Set exercise: Rewrite the records from the start through the line that contains "click(x=190, y=256)", inclusive, changing "Eraser" to "Pencil" and leaving everything else as it is.

Listing:
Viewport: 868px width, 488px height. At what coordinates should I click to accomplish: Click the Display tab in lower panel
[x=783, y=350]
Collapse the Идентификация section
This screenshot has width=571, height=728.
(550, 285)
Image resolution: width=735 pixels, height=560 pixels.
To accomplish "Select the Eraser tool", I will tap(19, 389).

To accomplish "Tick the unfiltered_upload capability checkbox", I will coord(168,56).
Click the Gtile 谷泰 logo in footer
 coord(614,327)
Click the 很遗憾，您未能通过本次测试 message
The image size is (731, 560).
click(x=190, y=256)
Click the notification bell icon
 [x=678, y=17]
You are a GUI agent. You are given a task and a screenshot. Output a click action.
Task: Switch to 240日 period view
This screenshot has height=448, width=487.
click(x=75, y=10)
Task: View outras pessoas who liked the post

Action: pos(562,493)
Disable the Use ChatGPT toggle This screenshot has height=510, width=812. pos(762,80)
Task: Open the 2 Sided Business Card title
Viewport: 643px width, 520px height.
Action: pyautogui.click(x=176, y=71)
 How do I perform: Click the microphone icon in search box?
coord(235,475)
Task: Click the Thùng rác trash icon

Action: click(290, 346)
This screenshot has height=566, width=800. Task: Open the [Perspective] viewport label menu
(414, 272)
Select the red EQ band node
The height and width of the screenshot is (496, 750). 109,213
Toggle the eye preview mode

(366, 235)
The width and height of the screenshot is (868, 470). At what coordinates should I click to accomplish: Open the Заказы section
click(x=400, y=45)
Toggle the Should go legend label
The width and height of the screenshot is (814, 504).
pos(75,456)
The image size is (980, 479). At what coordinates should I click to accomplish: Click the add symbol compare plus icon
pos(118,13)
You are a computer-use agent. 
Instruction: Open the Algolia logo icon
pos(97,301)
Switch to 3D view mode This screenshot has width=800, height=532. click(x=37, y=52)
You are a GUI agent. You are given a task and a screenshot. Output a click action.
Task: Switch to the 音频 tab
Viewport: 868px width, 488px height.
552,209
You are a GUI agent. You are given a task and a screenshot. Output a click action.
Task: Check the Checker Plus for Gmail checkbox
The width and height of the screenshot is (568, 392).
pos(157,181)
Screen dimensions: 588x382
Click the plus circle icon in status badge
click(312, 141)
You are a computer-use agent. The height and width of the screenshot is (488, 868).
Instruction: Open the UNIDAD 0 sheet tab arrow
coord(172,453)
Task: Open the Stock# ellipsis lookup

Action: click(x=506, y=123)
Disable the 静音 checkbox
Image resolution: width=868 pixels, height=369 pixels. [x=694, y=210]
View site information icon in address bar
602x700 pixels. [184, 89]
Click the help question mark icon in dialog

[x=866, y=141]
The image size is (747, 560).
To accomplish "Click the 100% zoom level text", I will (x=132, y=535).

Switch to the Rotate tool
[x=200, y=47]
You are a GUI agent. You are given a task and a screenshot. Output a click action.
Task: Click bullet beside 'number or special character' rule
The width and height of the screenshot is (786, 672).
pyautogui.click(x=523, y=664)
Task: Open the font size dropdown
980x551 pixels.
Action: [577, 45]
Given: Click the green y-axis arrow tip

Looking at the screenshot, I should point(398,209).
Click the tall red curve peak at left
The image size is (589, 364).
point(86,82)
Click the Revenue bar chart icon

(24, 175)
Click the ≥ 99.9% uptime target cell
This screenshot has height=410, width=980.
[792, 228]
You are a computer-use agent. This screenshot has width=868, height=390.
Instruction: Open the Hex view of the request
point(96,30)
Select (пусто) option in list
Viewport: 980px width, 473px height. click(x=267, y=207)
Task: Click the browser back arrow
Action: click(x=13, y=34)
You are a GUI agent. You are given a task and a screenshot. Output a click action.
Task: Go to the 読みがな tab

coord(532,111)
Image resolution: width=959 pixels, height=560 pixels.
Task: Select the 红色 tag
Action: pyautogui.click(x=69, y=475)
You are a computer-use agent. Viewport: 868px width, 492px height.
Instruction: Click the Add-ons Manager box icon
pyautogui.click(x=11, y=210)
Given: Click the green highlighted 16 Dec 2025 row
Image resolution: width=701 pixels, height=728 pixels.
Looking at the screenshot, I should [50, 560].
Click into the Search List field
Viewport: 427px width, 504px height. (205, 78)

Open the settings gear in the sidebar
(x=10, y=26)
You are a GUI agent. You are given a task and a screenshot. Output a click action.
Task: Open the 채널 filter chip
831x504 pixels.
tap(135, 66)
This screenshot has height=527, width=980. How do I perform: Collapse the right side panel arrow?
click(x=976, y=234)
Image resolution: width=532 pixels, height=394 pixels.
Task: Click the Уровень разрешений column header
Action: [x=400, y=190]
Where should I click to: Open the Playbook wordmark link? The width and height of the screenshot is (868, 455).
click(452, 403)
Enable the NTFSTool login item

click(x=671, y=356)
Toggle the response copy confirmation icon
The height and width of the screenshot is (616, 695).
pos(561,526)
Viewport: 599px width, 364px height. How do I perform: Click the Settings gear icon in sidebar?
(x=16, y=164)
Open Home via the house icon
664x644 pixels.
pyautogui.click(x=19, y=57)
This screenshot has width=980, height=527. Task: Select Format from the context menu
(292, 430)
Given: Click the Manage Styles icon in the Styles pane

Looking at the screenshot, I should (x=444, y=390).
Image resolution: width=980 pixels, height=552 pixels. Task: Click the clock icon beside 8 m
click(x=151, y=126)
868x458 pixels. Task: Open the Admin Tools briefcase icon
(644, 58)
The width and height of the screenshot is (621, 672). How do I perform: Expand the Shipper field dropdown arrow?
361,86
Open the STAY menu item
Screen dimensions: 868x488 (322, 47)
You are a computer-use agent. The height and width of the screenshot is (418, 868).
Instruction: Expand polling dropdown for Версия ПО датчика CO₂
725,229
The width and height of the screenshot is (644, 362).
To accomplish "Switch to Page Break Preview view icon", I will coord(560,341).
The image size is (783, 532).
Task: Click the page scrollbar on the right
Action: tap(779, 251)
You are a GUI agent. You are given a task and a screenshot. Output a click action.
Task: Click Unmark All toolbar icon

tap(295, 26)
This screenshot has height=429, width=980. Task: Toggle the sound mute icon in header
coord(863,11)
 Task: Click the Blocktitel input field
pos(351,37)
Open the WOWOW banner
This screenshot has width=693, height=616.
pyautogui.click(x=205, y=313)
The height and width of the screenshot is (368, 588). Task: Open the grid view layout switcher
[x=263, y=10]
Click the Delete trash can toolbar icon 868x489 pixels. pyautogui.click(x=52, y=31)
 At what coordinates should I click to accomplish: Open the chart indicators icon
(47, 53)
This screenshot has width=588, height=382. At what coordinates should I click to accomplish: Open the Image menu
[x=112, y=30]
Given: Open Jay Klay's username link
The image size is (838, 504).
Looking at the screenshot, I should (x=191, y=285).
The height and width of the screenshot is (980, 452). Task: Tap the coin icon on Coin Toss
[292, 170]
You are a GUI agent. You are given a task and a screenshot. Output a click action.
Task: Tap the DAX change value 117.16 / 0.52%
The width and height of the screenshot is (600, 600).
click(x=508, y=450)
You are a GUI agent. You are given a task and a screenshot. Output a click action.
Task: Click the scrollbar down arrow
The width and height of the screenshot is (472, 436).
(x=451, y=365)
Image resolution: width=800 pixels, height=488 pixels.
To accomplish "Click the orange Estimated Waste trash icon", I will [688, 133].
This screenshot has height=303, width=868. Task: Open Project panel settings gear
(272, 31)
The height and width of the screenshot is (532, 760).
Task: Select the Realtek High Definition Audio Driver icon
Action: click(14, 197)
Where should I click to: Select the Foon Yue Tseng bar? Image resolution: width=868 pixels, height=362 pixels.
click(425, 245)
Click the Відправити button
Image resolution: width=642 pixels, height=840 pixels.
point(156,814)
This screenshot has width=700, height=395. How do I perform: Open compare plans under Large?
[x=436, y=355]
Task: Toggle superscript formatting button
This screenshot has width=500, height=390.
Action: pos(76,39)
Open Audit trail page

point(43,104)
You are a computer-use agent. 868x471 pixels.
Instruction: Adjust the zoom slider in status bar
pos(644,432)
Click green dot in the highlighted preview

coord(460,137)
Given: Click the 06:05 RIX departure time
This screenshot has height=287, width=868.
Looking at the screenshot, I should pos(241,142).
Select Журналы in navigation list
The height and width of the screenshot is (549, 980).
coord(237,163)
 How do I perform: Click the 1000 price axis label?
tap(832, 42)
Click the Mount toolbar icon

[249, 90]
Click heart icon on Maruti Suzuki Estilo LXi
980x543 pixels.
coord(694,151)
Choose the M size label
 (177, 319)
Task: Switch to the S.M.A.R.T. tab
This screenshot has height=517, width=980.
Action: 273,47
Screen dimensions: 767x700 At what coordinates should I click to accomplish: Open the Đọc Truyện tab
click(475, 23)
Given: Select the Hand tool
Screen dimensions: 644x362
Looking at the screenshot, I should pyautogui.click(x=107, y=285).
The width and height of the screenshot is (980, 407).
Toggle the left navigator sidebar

Full solution:
Viewport: 868px width, 488px height. At what coordinates should I click to accomplish: Click the Display tab in lower panel
[x=783, y=350]
Collapse the Идентификация section
This screenshot has width=571, height=728.
(550, 285)
Image resolution: width=735 pixels, height=560 pixels.
To accomplish "Select the Pencil tool", I will tap(19, 389).

To accomplish "Tick the unfiltered_upload capability checkbox", I will coord(168,56).
Click the Gtile 谷泰 logo in footer
 coord(614,327)
Click the 很遗憾，您未能通过本次测试 message
The image size is (731, 560).
click(x=190, y=256)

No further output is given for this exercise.